Why UNLIMITED for the inbox? Bounded with SUSPEND would let a slow events collector deadlock the entire engine (including admin replies and timers). Bounded with DROP_OLDEST would silently lose Connect/Disconnect. UNLIMITED + the engine-side drop rule above gives us per-class triage without coupling lifecycle to observability.

EngineMessage variants

internal sealed interface EngineMessage {
    // Lifecycle
    data class Connect(val deferred: CompletableDeferred<Unit>) : EngineMessage
    data class Disconnect(val cause: MeshtasticException? = null) : EngineMessage

    // Inbound
    data class FrameRx(val frame: Frame) : EngineMessage
    data class TransportStateChanged(val state: TransportState) : EngineMessage

    // Outbound
    data class Send(val packet: MeshPacket, val handleSink: CompletableDeferred<MessageHandle>) : EngineMessage
    data class CancelHandle(val id: MessageId) : EngineMessage

    // Admin
    data class Admin<T>(
        val request: AdminMessage,
        val mapper: (AdminMessage) -> T,
        val timeoutMs: Long,
        val deferred: CompletableDeferred<AdminResult<T>>,
    ) : EngineMessage

    // Timers
    object HeartbeatTick : EngineMessage
    data class HandshakeTimeout(val stage: HandshakeStage) : EngineMessage
    data class AdminTimeout(val requestId: Int) : EngineMessage
}

The engine when-matches over these. There is no other entry point that mutates state.

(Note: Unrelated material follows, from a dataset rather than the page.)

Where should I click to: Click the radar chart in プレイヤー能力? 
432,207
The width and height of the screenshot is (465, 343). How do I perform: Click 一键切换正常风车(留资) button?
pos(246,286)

Anti-patterns (rejected by code review)

  • Mutex on MeshState. Banned in the engine package. The actor IS the lock.
  • launch { … } inside the engine that mutates state. Banned. Use EngineMessage for any deferred work.
  • transport.send directly from a public method. Banned. Always go through outbound.send(...) from the engine.
  • StateFlow.update { … } from outside the engine coroutine. Banned. Public flows are write-only by the engine.

Related

  • ADR-002 — full architecture rationale.
  • ADR-005 — public flow contracts (NodeChange, backpressure policy).
  • handshake-fsm.md — what HandshakeMachine runs inside this actor.